Friday, October 22, 2010

The challenges of universal education in Uganda

Uganda expanded primary education back in 2000, but found that it didn't have the capacity to teach all of their students. Finding good teachers became a struggle, as well as clean and safe buildings to conduct classes. Uganda's enrollment expanded from 2 million to 7 million children in 2000, but passing rates have been sliding ever since.

From the Guardian, writer Jonathan Glennie asks an Ugandan think tank on if universal education is still worth it despite the challenges.
Student pass rates have fallen and rates of transition to secondary school are also sliding. As standards fall in public education, a social divide is emerging between the public and private sectors, with private schools being regarded as offering a significantly better education. According to Lawrence Bategeka, from the Economic Policy Research Centre, a Ugandan thinktank, around 90% of current university students in Uganda were taught in private schools. Moreover, as private schooling is not profitable in rural areas, the urban-rural divide is opening up as well.
...

I asked Bategeka whether it was a mistake to open the school gates to millions more children when Uganda was obviously not ready to teach them. Wouldn't it have been more sensible to increase enrolment more gradually, in line with the realistic possibilities of infrastructural and teacher development?
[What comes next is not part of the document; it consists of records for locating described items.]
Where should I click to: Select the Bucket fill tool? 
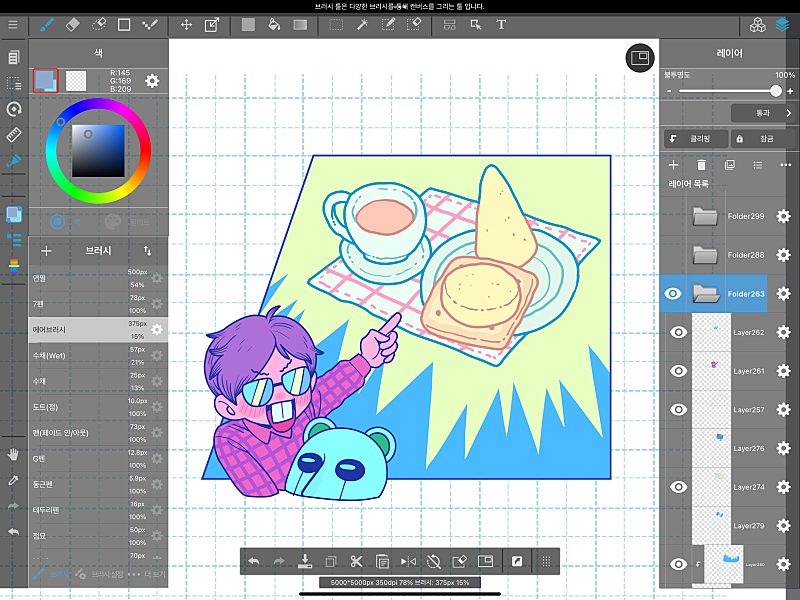(274, 24)
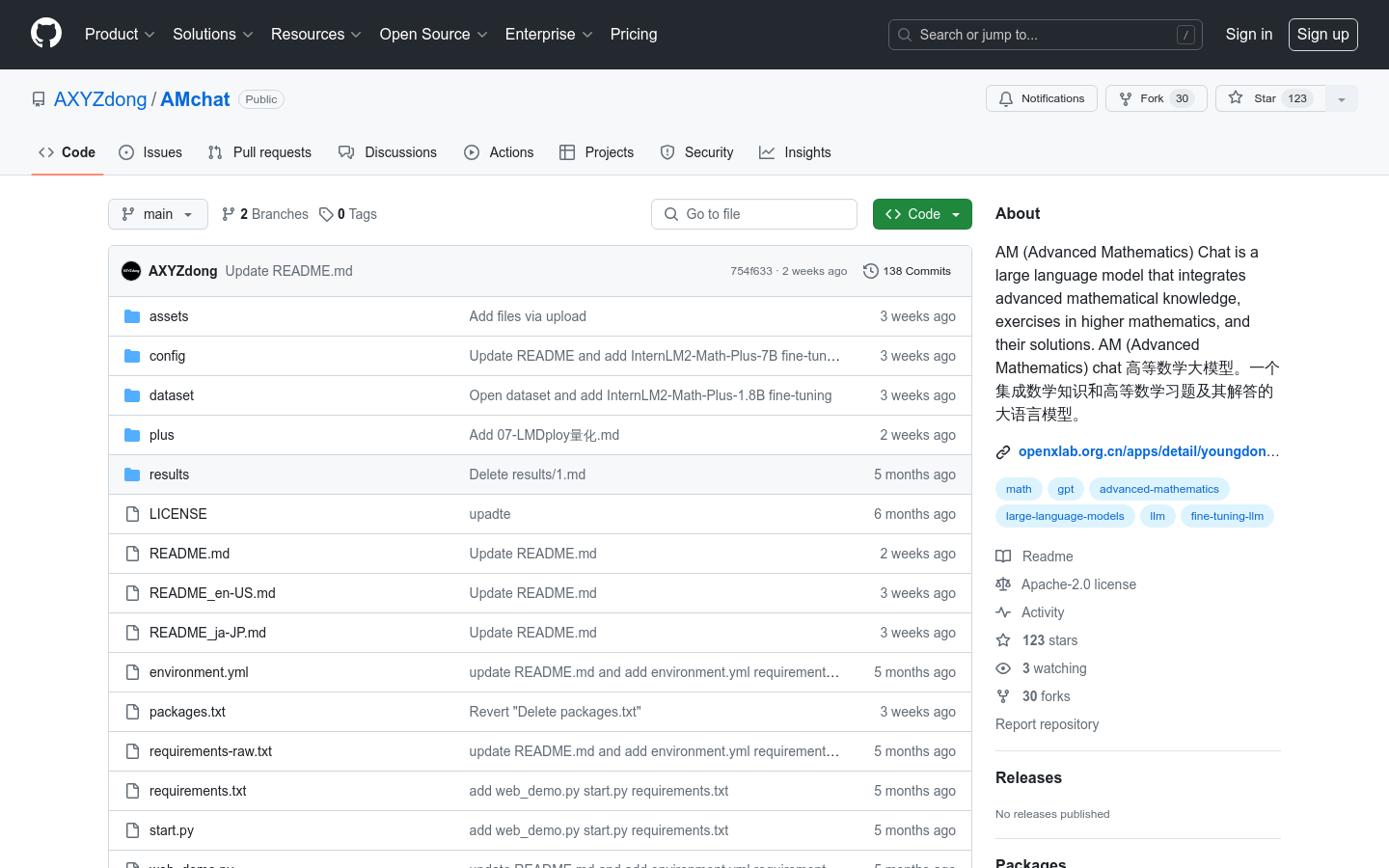
Task: Click the Go to file input
Action: click(754, 214)
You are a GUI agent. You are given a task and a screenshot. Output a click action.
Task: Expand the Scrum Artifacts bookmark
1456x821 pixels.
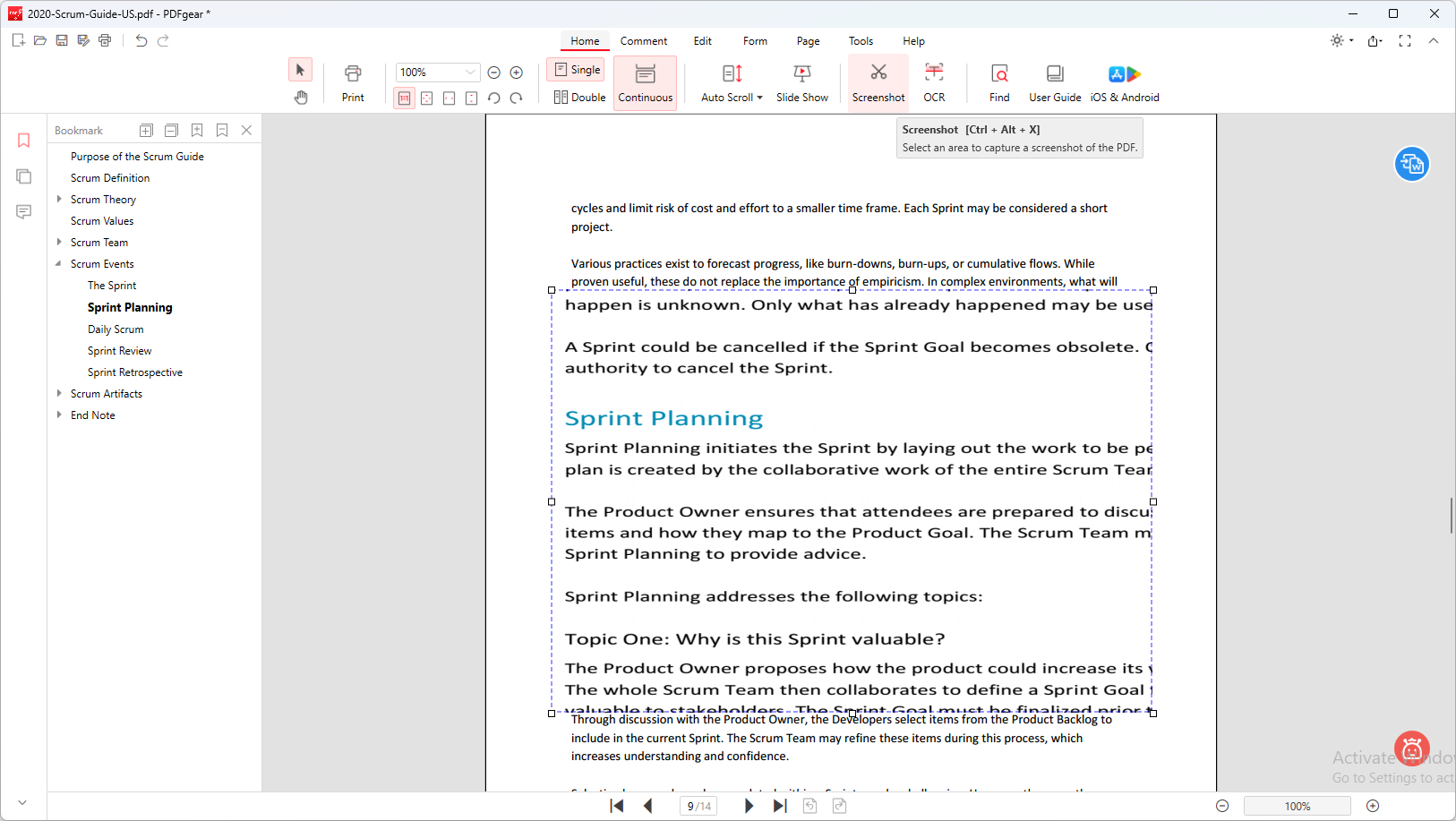click(x=59, y=393)
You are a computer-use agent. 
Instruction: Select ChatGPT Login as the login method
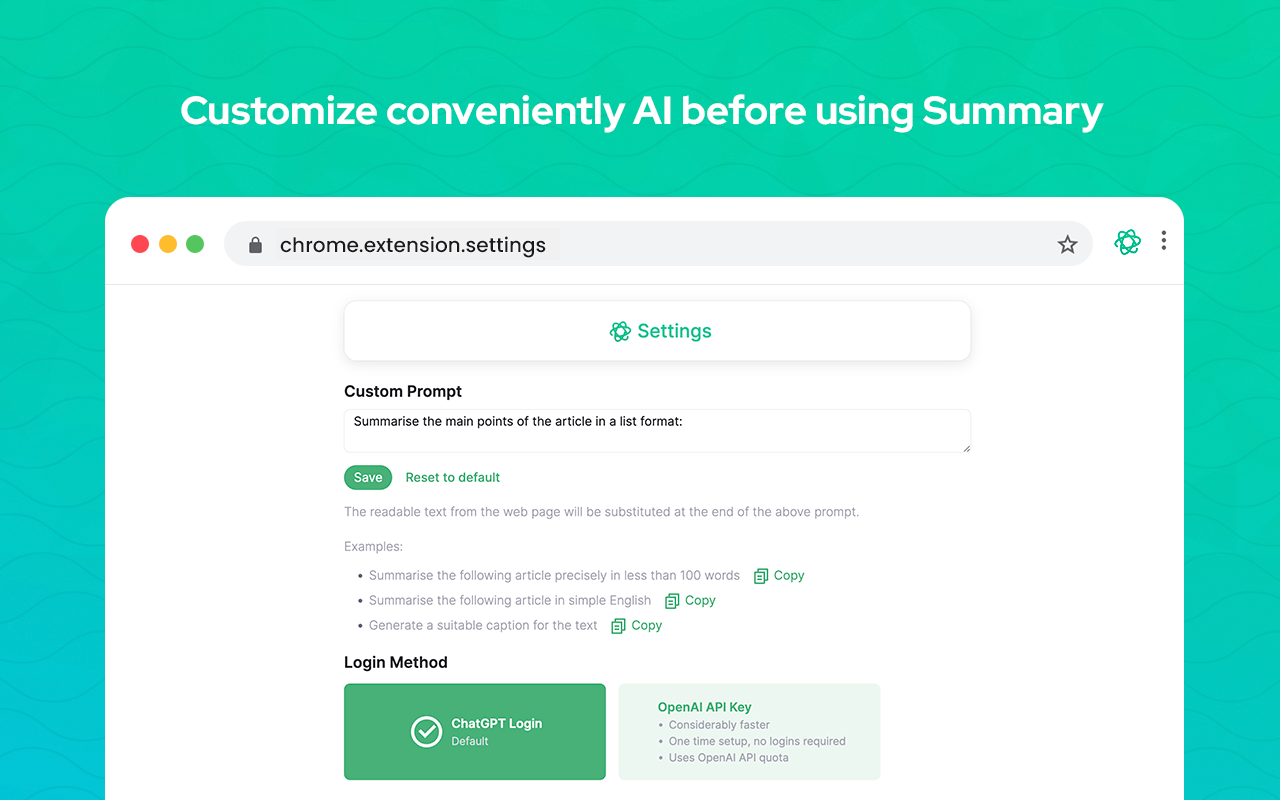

Bategeka thinks the policy could have been implemented better, but he does not believe it was a mistake to introduce it. Despite the inevitable concerns about standards, there are still millions of children attending school who otherwise wouldn't have been, which means they are learning, and that the culture of universal education is being ingrained into society for the first time, he says. On the back of the policy, the Ugandan government has now introduced universal secondary education to encourage more pupils to continue their schooling.

1 comment:

Don Stoll said...

Based on my own development work in rural Tanzania, a country whose recently launched experiment in universal education parallels Uganda's, I must admit to mixed feelings about Lawrence Bategeka's defense of the Ugandan policy which has "millions of children attending school who otherwise wouldn't have been."
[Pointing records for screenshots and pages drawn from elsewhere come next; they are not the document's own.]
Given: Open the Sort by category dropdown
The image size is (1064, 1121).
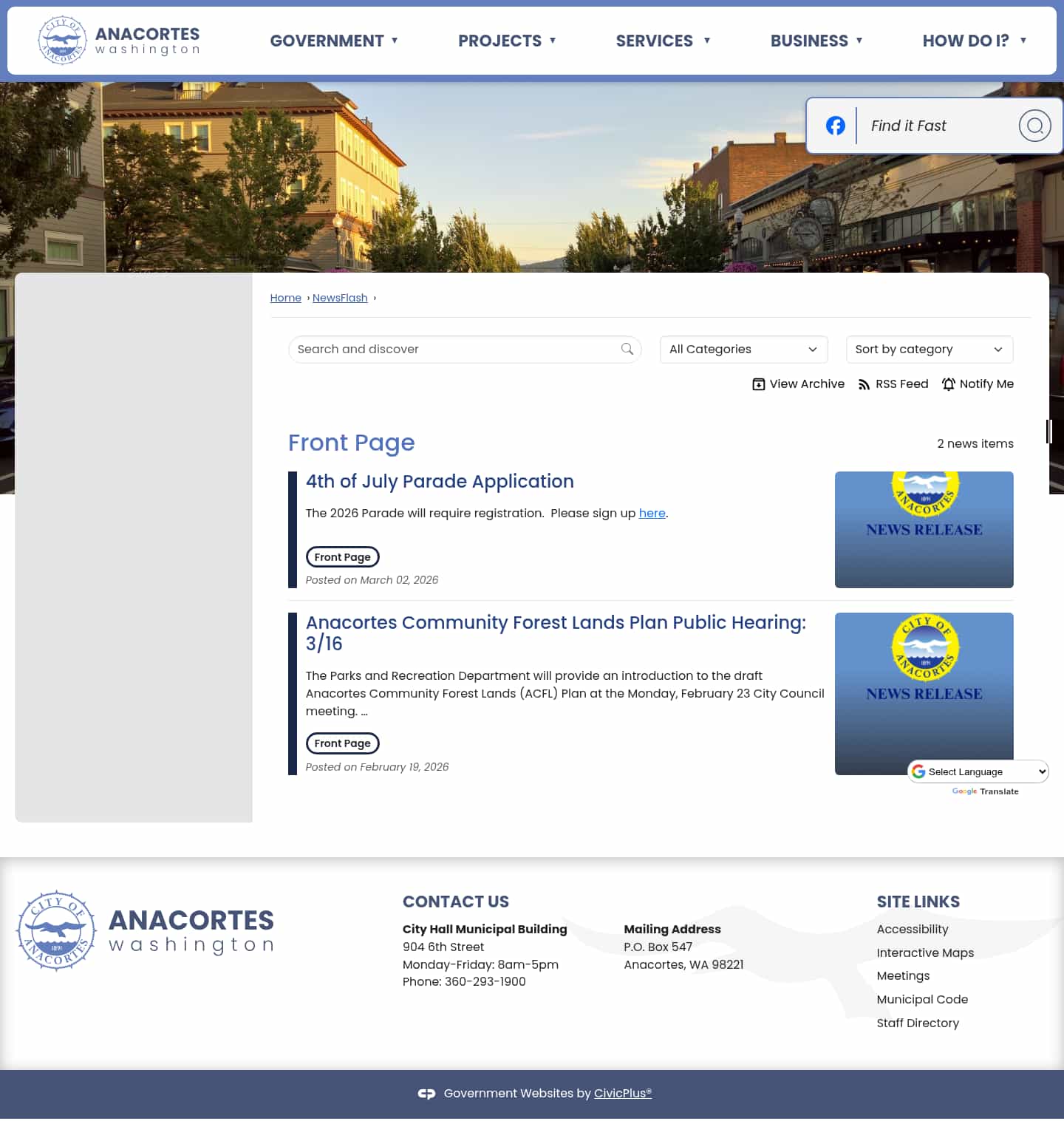Looking at the screenshot, I should coord(929,349).
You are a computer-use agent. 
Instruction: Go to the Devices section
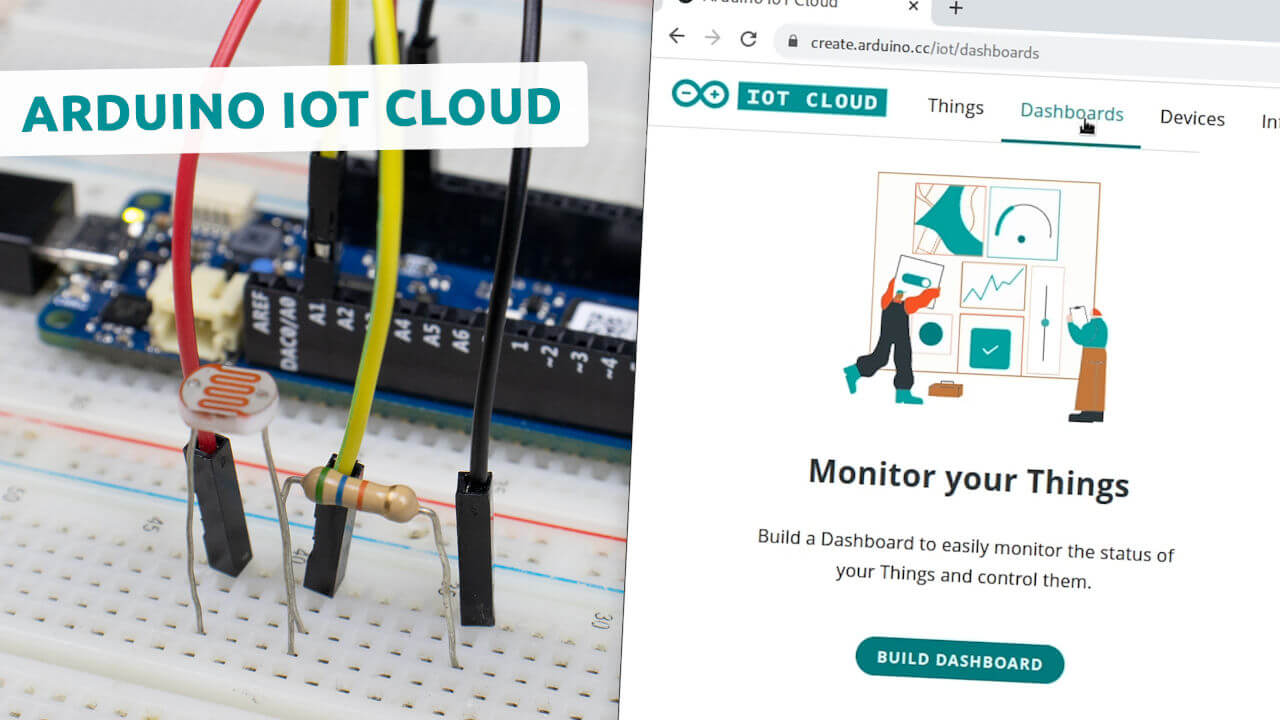pos(1192,118)
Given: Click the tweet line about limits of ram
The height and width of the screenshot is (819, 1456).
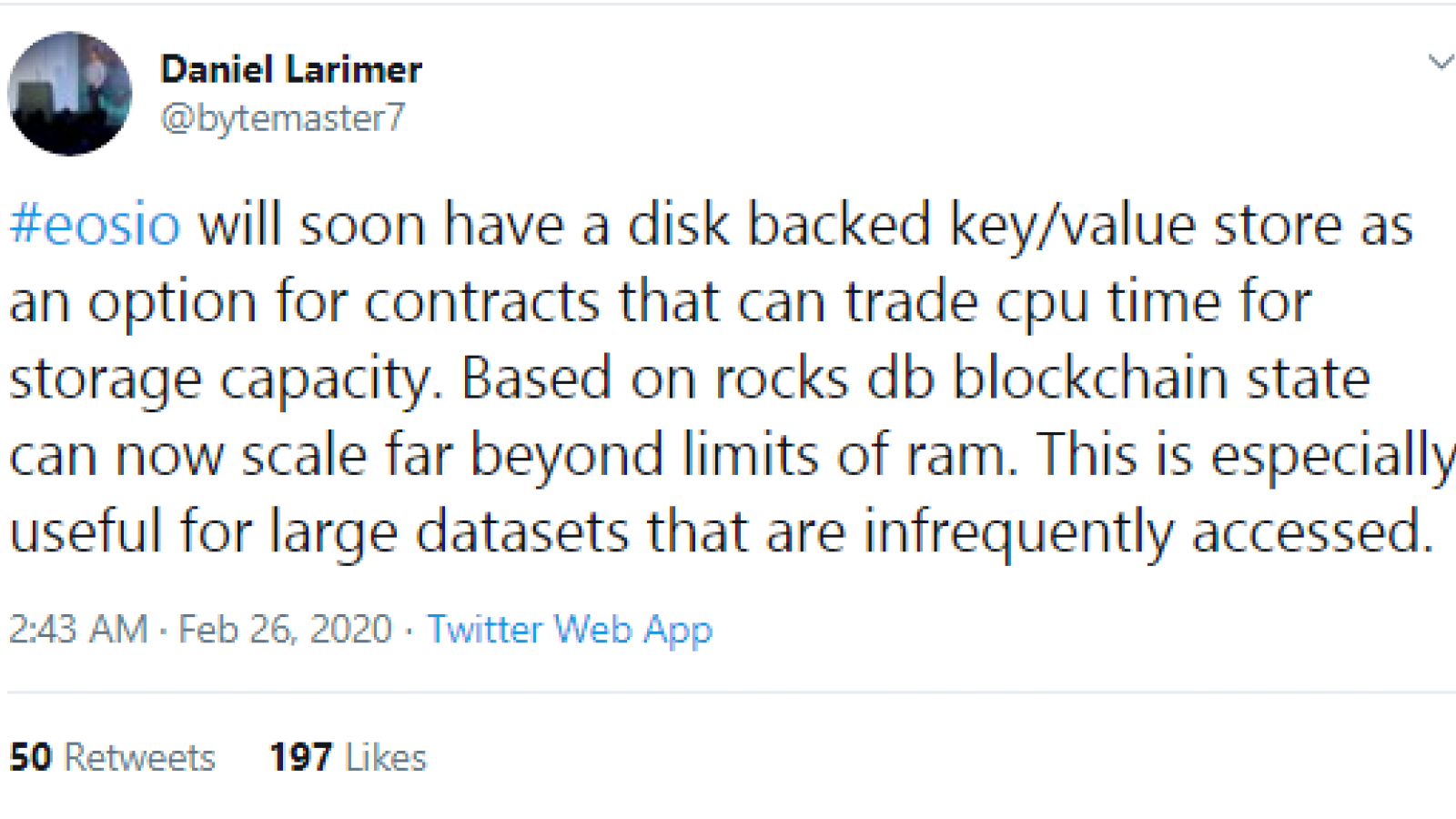Looking at the screenshot, I should pos(733,456).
Certainly "they are learning, and. . . the culture of universal education is being ingrained into society for the first time." One wants educated people as well as broad acceptance of the value of education in both Uganda and Tanzania, just as one wants these everywhere. But as I see education improve in the Tanzanian village where I work, I also become acutely aware of the children's rising expectations and of the village's—in fact the entire area's—inability to meet those expectations.

I don't see this as an insurmountable obstacle for my own NGO, given that we've taken responsibility for a fairly small area; in other words, I think that in our area, in time, we can help generate the types of economic opportunities that educated people will demand. However, I worry that producing an entire nation full of educated people, without creating suitable opportunities for them, will add up to the recipe for a powder keg.

Obviously I don't therefore recommend that countries like Uganda and Tanzania should try to stuff the genie back inside the bottle. I merely hope that they, along with the international community, can face the consequences of the genie's liberation.